KOMPAS.com - Belum lama ini, gempa bumi berkekuatan magnitudo 6,1 telah mengguncang Kabupaten Pasaman Barat, Sumatera Barat (Sumbar), Jumat (25/2/2022). Bencana ini telah mengakibatkan korban jiwa dan luka-luka, serta ratusan bangunan rusak dengan kategori berat hingga ringan.
Berkaca dari kejadian tersebut, Kementerian Kelautan dan Perikanan (Kementerian KP) melalui Badan Riset dan Sumber Daya Manusia Kelautan dan Perikanan (BRSDM) melakukan penelitian terkait gempa.
Penelitian itu salah satunya dilakukan oleh Loka Riset Sumber Daya dan Kerentanan Pesisir (LRSDKP) Bungus, Padang, Sumbar di bawah supervisi Pusat Riset Kelautan BRSDM.
Peneliti LRSDKP Bungus, Wisnu Arya Gemilang mengatakan, penting bagi masyarakat memiliki pengetahuan tentang gempa. Hal ini bukan sebagai ramalan atau amaran gempa.
Baca juga: Sepanjang Februari 2022, Terjadi 668 Gempa Bumi di NTT
Ia berharap, dengan pengetahuan tersebut akan sedikit mengurangi kepanikan sehingga masyarakat menjadi lebih tahu dan lebih siap tentang apa yang harus dikerjakan ketika bencana alam terjadi.
"Salah satu upaya manusia tentu saja untuk mencoba mengetahui dan mengerti apa yang telah, sedang dan akan terjadi,” imbuhnya dalam siaran pers yang diterima Kompas.com, Senin (1/3/2022).
Untuk diketahui, lelaki berkacamata lulusan Strata Dua (S2) Teknik Lingkungan itu merupakan ahli geologi lingkungan. Sudah tujuh tahun Wisnu bergabung dengan Kementerian KP.
Berkantor di area kompleks Pelabuhan Perikanan Bungus Padang, ia bersama tim melakukan penelitian kerentanan pesisir.
Pada kesempatan tersebut, Wisnu menjelaskan, Pulau Sumatera menyimpan potensi tektonik yang dikenal sebagai Patahan Sumatera.
Baca juga: Fasilitas Umum yang Rusak akibat Gempa Sumatera Barat Segera Diperbaiki
Patahan Sumatera, sebut dia, yaitu patahan yang memotong Pulau Sumatera dari ujung utara barat di Aceh hingga ke selatan di Lampung.

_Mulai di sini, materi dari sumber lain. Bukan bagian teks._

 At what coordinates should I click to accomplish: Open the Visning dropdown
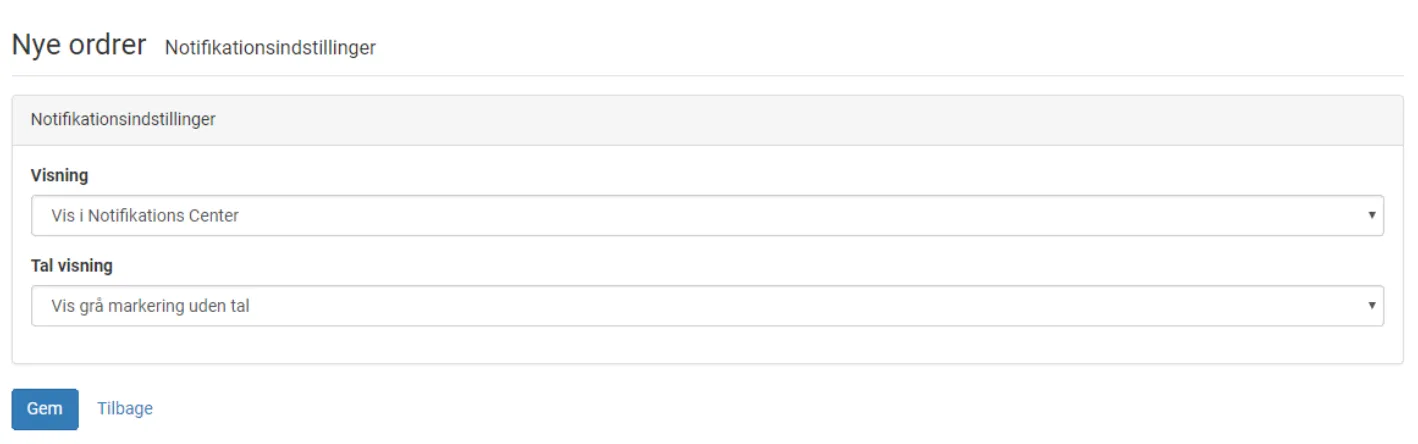click(x=707, y=215)
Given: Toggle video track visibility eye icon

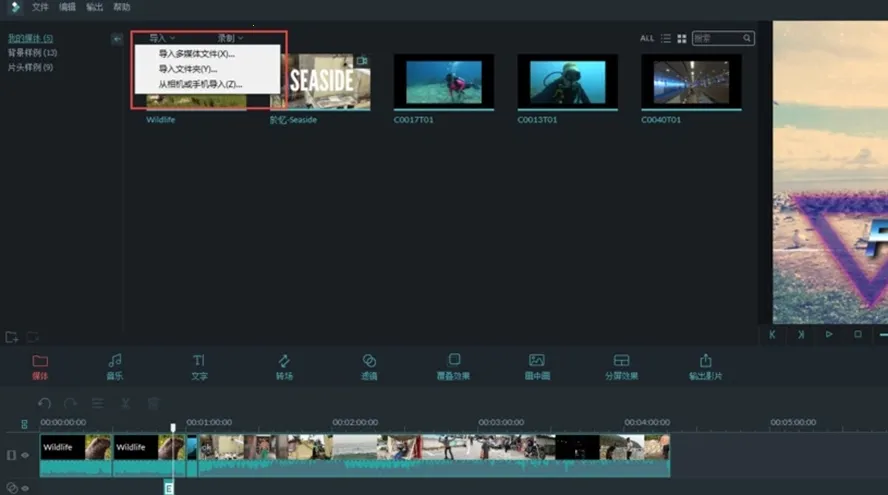Looking at the screenshot, I should point(25,455).
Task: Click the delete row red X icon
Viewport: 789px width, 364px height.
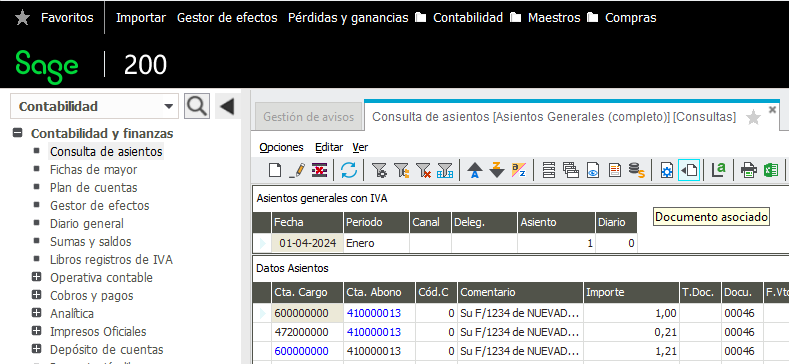Action: tap(320, 170)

“Patahan Sumatera ini sangat tersegmentasi dan terdiri dari 20 segmen geometris yang didefinisikan utama, berkisar panjang dari sekitar 60 sampai 200 kilometer (km).
Panjang segmen itu, lanjut dia, dipengaruhi dimensi sumber gempa dan telah membagi menjadi patahan-patahan lebih pendek yang secara historis menyebabkan gempa dengan kekuatan antara Magnitudo Momen (Mw) 6,5 hingga 7,7.
Berdasarkan peta historis gempa Sumatera, Wisnu menjelaskan bahwa lokasi kejadian gempa pada Jumat (25/2/2022), merupakan daerah sekitar titik segmen yang pernah terjadi gempa dengan kekuatan magnitudo 6,8 pada 1926.
“Bahaya gempa tidak pernah muncul sendirian. Kita tahu gempa menyebabkan retakan-retakan yang mungkin terjadi longsor akibat dipicu hujan,” ucapnya.
Tak hanya itu, imbuh Wisnu, gempa juga dapat diikuti oleh dampak bencana lainnya seperti likuifaksi atau pencairan tanah dan memicu tsunami. Oleh karena itu, peta bahaya gempa menjadi tidak sekadar bahaya goyangan gempa semata.